In an interview with Bloomberg, Apple CEO Tim Cook spoke publicly for the first time about the company’s work in autonomous vehicles. Apple is traditionally very tight-lipped about projects that it’s working on before they’re ready for release, but a string of reports dating back to early 2015, as well as more recent public fillings have suggested that the company had something connected to self-driving cars in the works.
Cook did not explicitly lay out Apple’s plans, but he spoke of “three vectors of change” that are set to disrupt the auto industry—self-driving cars, electric cars, and ride-sharing companies—and he did say that his company is focusing on “autonomous systems.”
“Clearly one purpose of autonomous systems is self-driving cars—there are others,” Cook said, “and we sort of see it as the mother of all AI projects—it’s probably one of the most difficult AI projects to work on.”
Apple has had, perhaps as a result of AI advances from competitors such as Google and Amazon, a recent push in its work on artificial intelligence, and it was one of the core topics that it discussed at its annual developer conference in San Jose, California, last week. The company opened up new capabilities for computer vision and machine learning on its devices to developers, and it has started to publish public research, as well as host meetings with other AI heavyweights.
Where this will actually all lead is unclear.
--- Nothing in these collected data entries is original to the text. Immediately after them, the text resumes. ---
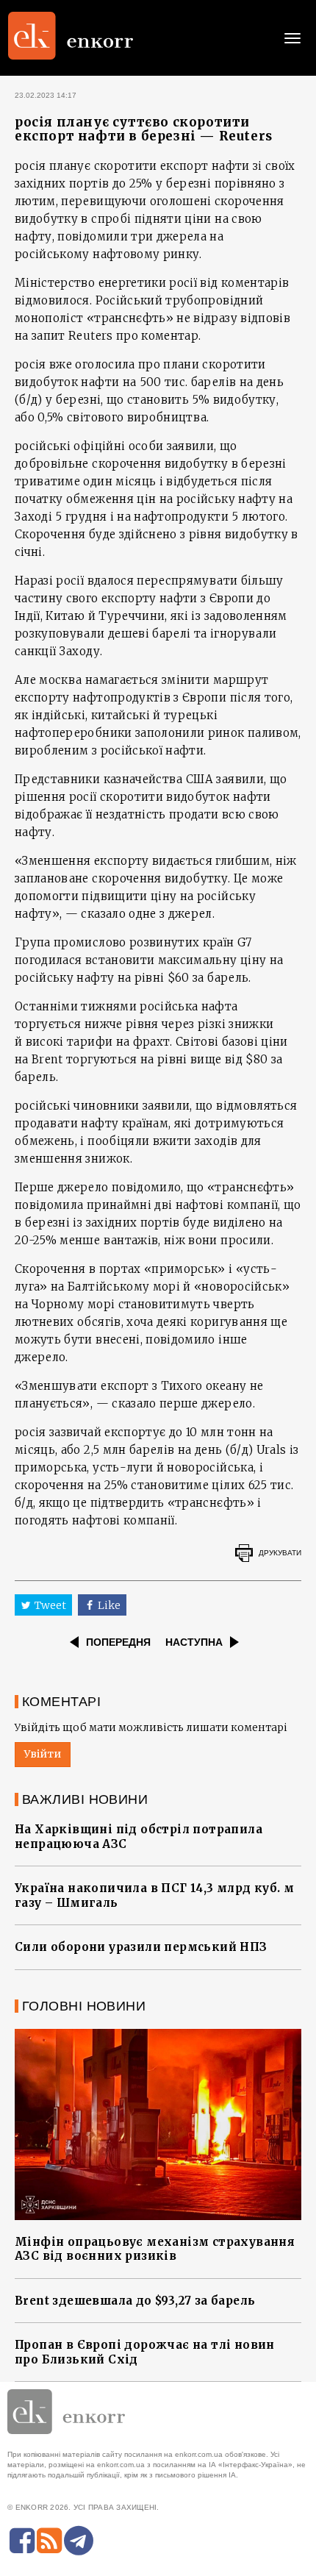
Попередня (118, 1642)
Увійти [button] (42, 1753)
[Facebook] (22, 2540)
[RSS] (49, 2540)
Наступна (194, 1642)
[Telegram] (78, 2540)
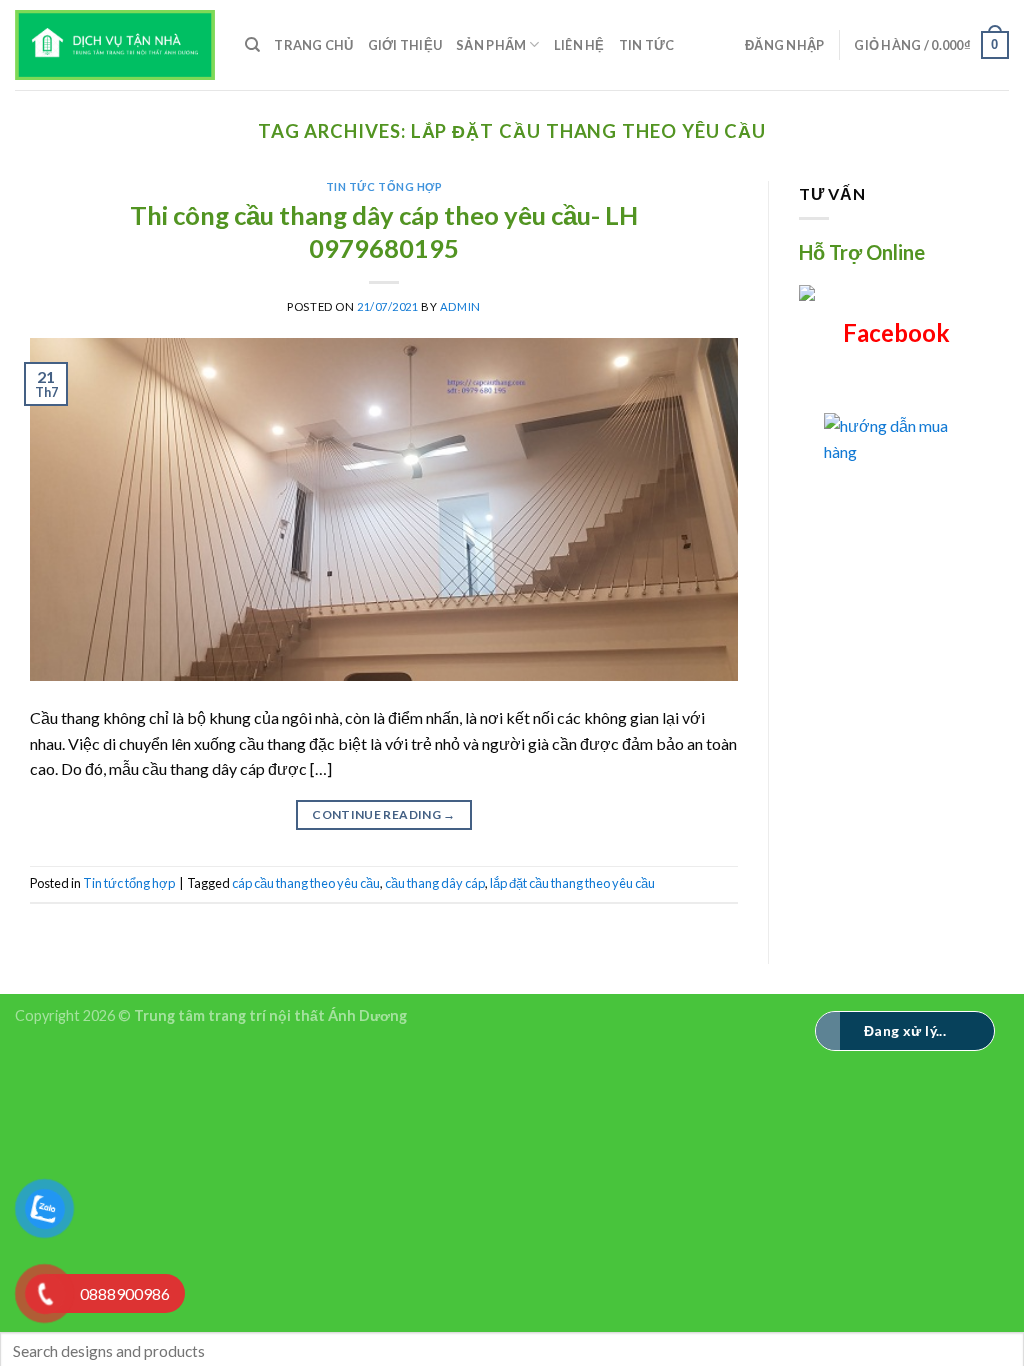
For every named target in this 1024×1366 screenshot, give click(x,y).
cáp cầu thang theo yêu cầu (306, 883)
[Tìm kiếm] (252, 45)
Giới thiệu (405, 45)
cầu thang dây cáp (435, 883)
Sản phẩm (491, 45)
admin (460, 306)
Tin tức (647, 45)
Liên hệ (579, 45)
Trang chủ (313, 45)
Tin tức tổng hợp (384, 186)
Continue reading (384, 814)
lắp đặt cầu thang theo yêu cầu (572, 883)
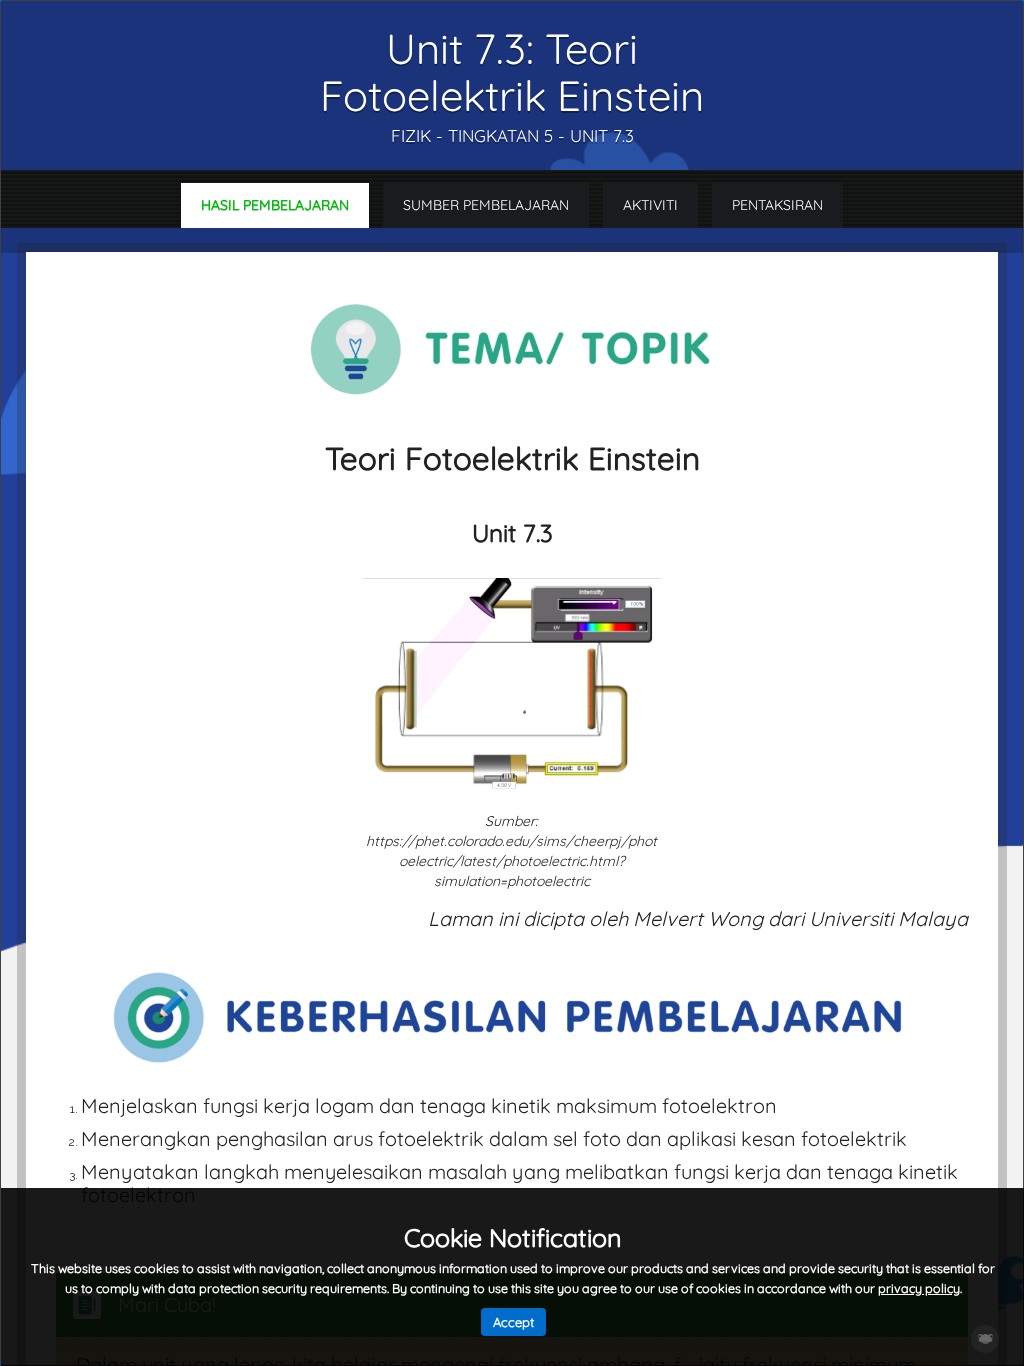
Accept (513, 1322)
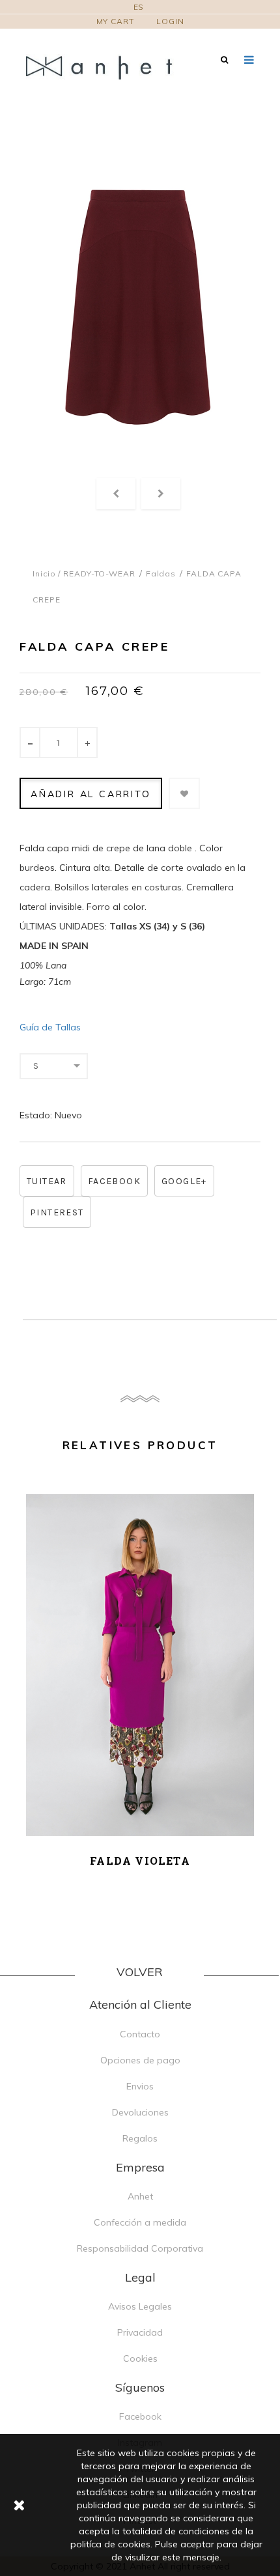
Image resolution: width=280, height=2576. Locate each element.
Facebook (114, 1181)
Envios (140, 2086)
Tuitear (47, 1181)
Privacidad (140, 2332)
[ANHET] (107, 66)
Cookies (140, 2358)
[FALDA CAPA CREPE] (138, 309)
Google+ (184, 1181)
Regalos (140, 2138)
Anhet (140, 2196)
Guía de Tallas (50, 1027)
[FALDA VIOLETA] (140, 1665)
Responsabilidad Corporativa (140, 2248)
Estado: (36, 1115)
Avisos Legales (140, 2306)
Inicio (44, 573)
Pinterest (57, 1212)
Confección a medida (140, 2222)
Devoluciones (140, 2112)
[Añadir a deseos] (184, 793)
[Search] (224, 59)
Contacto (140, 2034)
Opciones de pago (140, 2060)
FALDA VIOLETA (140, 1860)
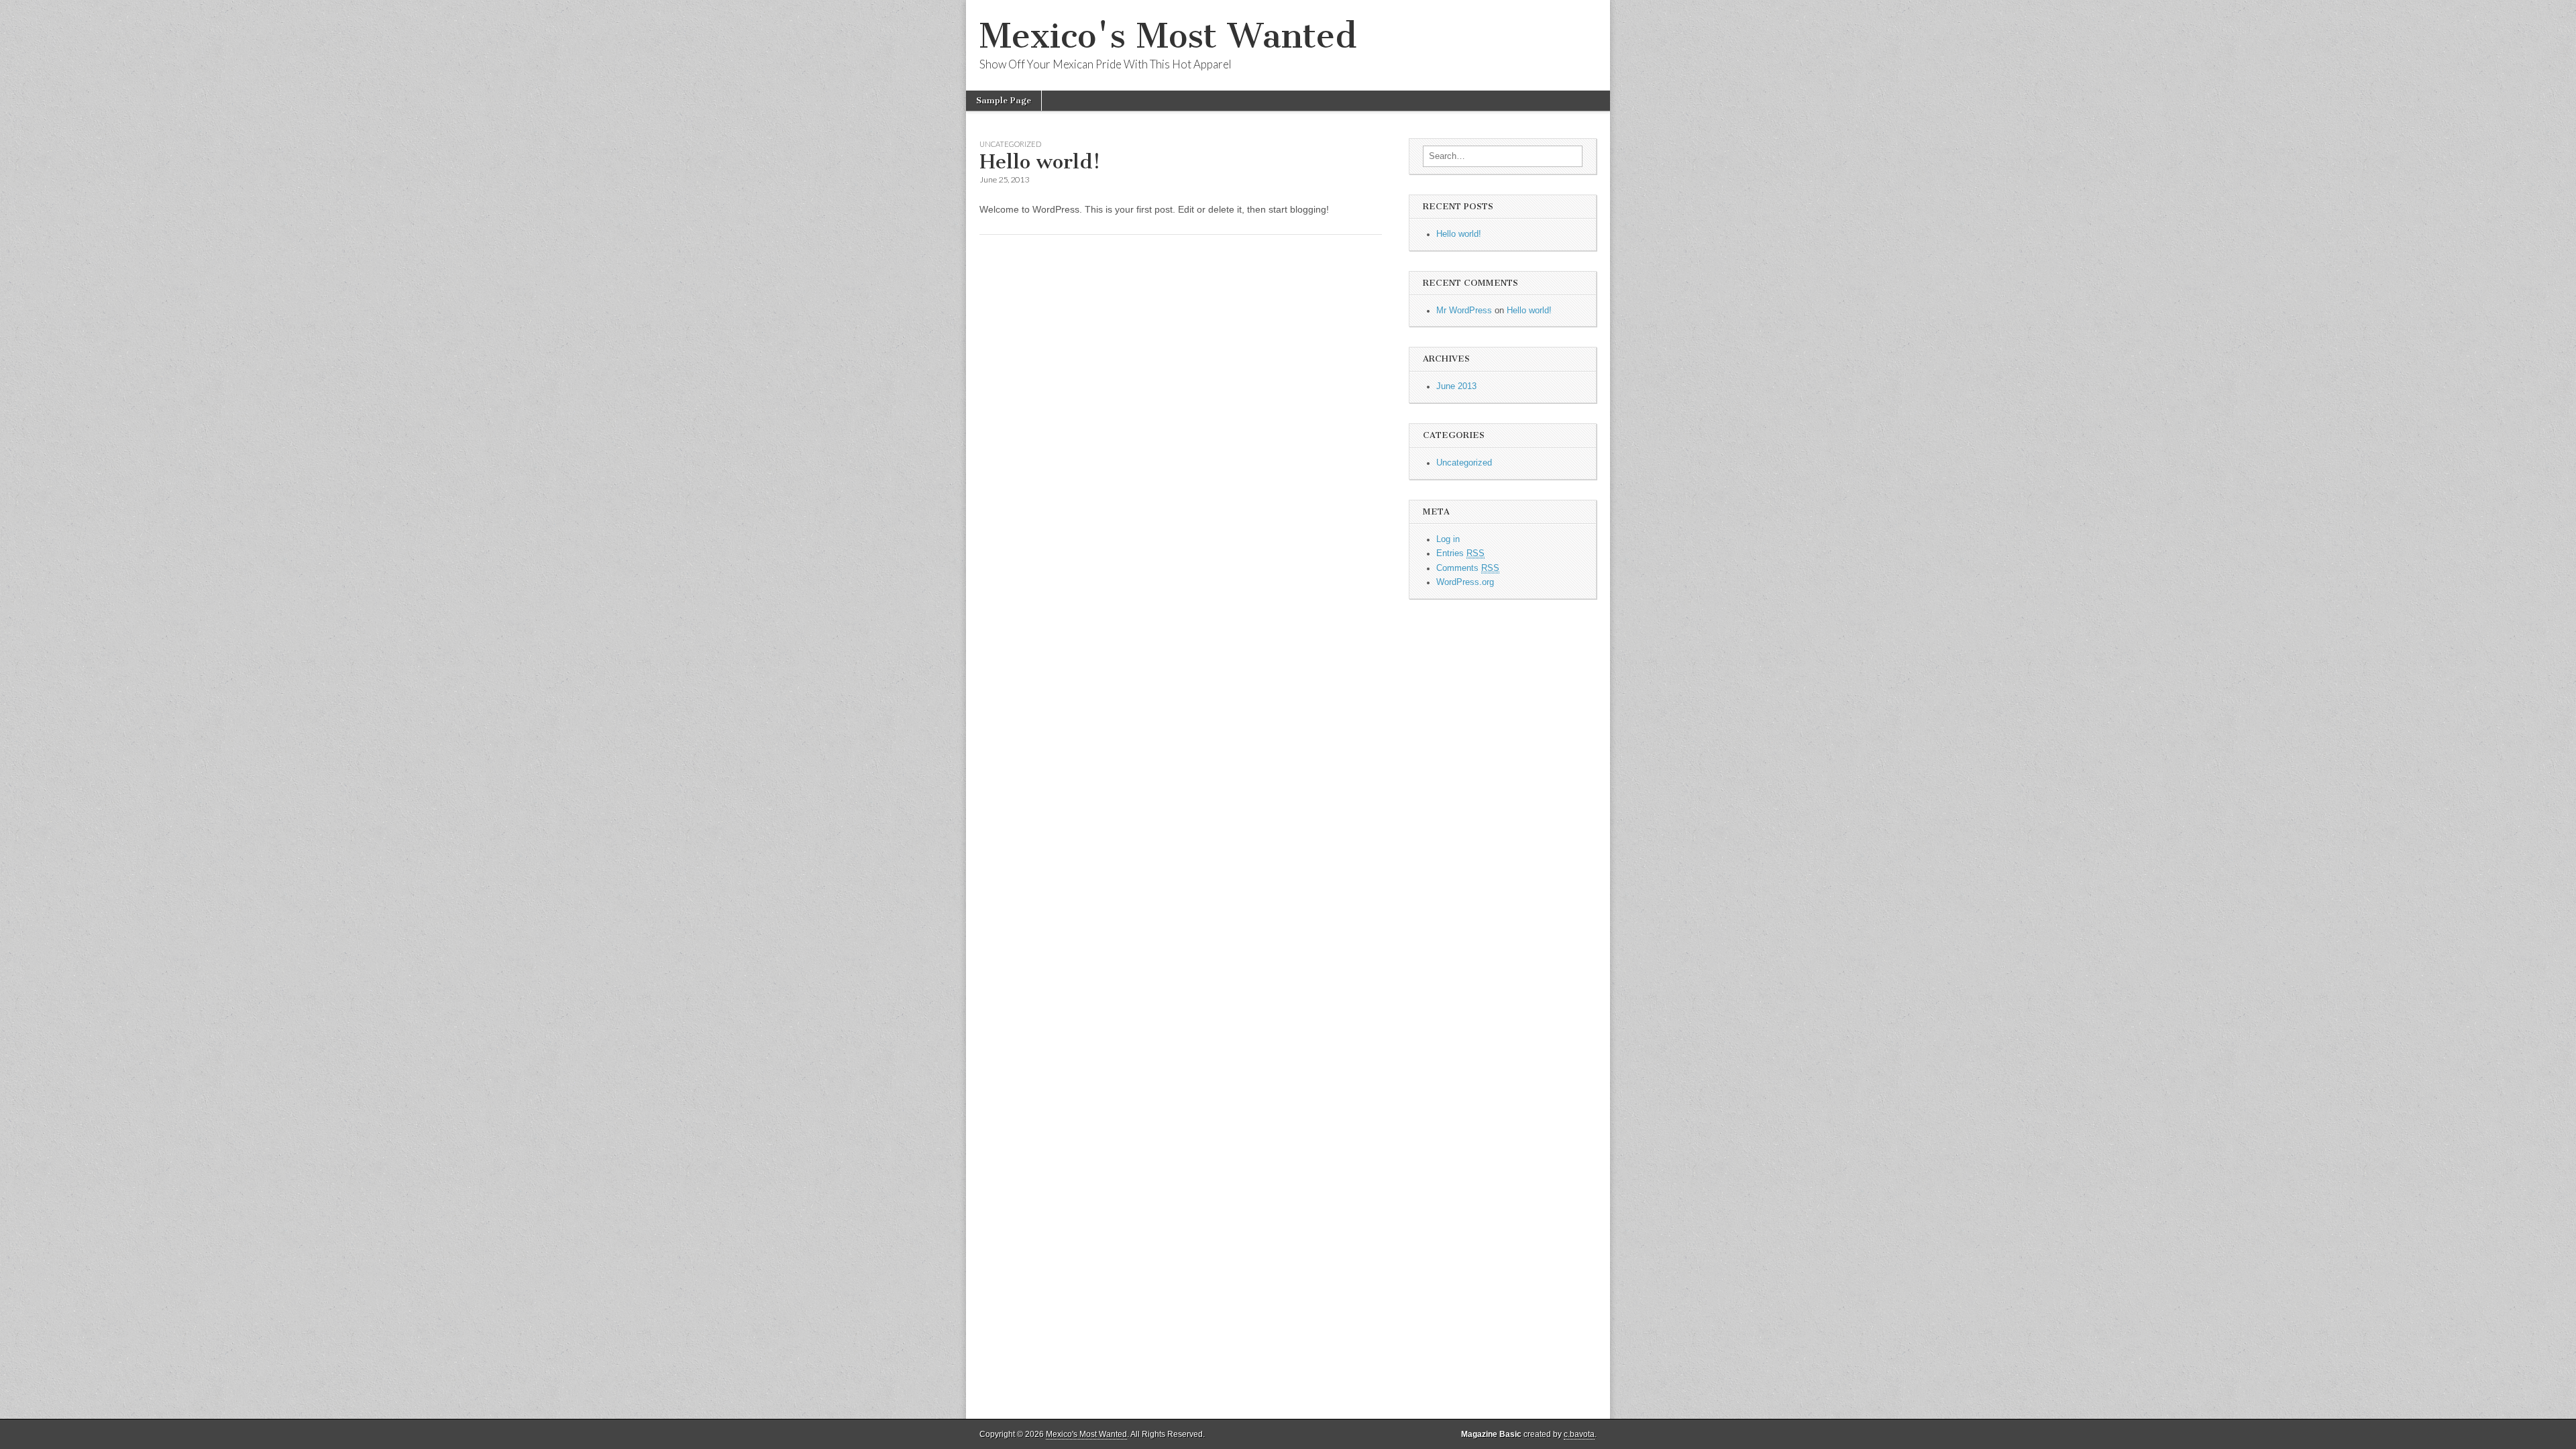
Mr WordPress (1464, 310)
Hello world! (1039, 162)
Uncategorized (1010, 144)
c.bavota (1579, 1434)
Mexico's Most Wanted (1167, 35)
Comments (1467, 568)
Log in (1448, 539)
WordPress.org (1465, 582)
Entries (1460, 553)
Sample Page (1003, 100)
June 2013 (1456, 386)
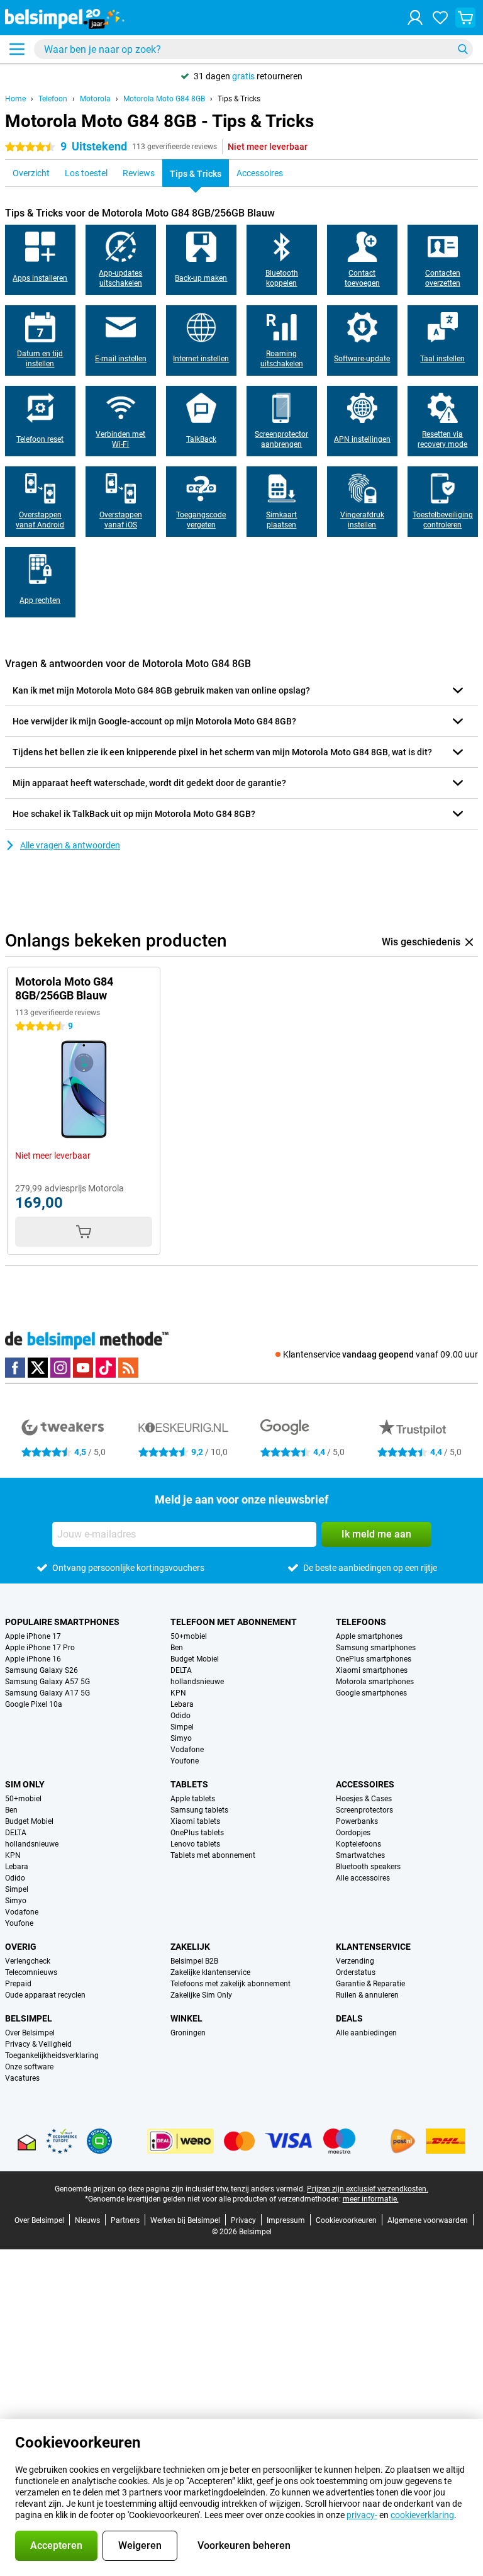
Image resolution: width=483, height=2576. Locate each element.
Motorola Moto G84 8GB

Apple is testing autonomous vehicles on public roads in California right now, but there’s no indication as to how far along its research is, and Cook’s wording seems to suggest the company is focusing on the technology that controls an autonomous vehicle, rather than building a vehicle itself.
And perhaps Apple is actually focusing on something entirely different—as Cook said, cars are just one of many things that can benefit from operating on their own. ”Autonomy is incredibly exciting for us, but we’ll see where it takes us,” Cook said in the interview. “We’re not really saying for a product point of view what we will do, but where we are being straightforward is that it’s a core technology that we view as very important.”
Maybe instead of an Apple car hitting dealerships in the future, we’ll be seeing an Apple Roomba, an Apple drone, or an Apple R2-D2.